Décédé en exil au Ghana le 3 mars 2024, l’ancien Premier ministre Agbéyomé Kodjo a été inhumé le week-end dernier dans son village natal de Tokpli au Togo. Pour l’occasion, sa fille Kekeli Kodjo lui a rendu un vibrant hommage. À travers ses mots, elle a révélé le père aimant, attentionné et passionné qu’il était. Elle a également partagé l’origine du prénom “Agbéyomé” de son père. Lisez!
Hommage de Kekeli Joëlle Kodjo à son père
Il s’appelait Agbéyomé. C’était mon père.
Vous connaissiez l’homme politique, l’amoureux du Togo et l’ardent défenseur des valeurs démocratiques, l’homme charismatique prêt à mourir pour son pays.
Mais connaissiez-vous mon père ?
Il s’appelait Agbéyomé.
Il portait la vie en lui. Un jour alors que ma grand-mère puisait l’eau à la rivière, le pagne s’est détaché et le bébé est tombé dans l’eau. Il a beaucoup bu, beaucoup d’eau, mais le bébé ne s’est pas noyé. Mon arrière-grand-père s’est alors exclamé « Agbé lé devia mé! » (Il portait la vie en lui). Ils l’ont appelé Agbéyomé.
Agbéyomé était mon père.
Un père de neuf enfants à qui il a appris la vie, un père brillant et bien présent, qui nous a éduqués et élevés, littéralement, le meilleur père dont on ait pu rêver.
À nous, ses neuf enfants : Jocelyne, Jean-François, Kekeli, Josépha, Brice, Gabriella, Eyram, Jean-Guillaume et Pierre-Alexandre, Il a donné tout son amour. Il nous a considérés, il nous a accordé son temps, il nous a parlé, il nous a interrogés, il nous a fait réfléchir.

> _Données fournies_

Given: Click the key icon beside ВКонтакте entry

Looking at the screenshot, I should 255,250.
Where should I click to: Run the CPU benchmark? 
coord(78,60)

> _Exercices_
1. Répondez aux questions suivantes d'après l'hommage à Agbéyomé Kodjo :
(a) Dans quel pays et à quelle date est-il décédé ?
(b) Dans quel village a-t-il été inhumé ?
(c) Combien d'enfants avait-il ?
2. Poursuivez l'hommage à Agbéyomé Kodjo après sa dernière phrase.

> _Corrigé_
1.
(a) Au Ghana, le 3 mars 2024.
(b) À Tokpli, son village natal au Togo.
(c) Neuf enfants.

2.
Il nous a fait grandir. Il a ouvert grand nos esprits, il nous a encouragés, il nous a appris à nous relever, il nous a donnés des ailes et il nous a regardés, heureux, nous envoler.
Il nous a aimés, profondément.
Et il va nous manquer, profondément.
Mais il nous a transmis ses valeurs, pour les transmettre à notre tour, à nos enfants.
Son amour véritable, nous l’avons observé chaque jour à chaque instant :
Son amour pour nous, sa famille qu’il a toujours voulue unie ;
Son amour pour le Togo, son pays chéri ;
Son amour pour Dieu, sa foi inébranlable ;
Son amour pour les hommes, sa bonté et sa générosité ;
Son amour pour la vie, sa joie et sa gaieté, même dans la difficulté.
Haut les cœurs !
Ses trois mots préférés…
Agbéyomé, c’était courage dans l’adversité.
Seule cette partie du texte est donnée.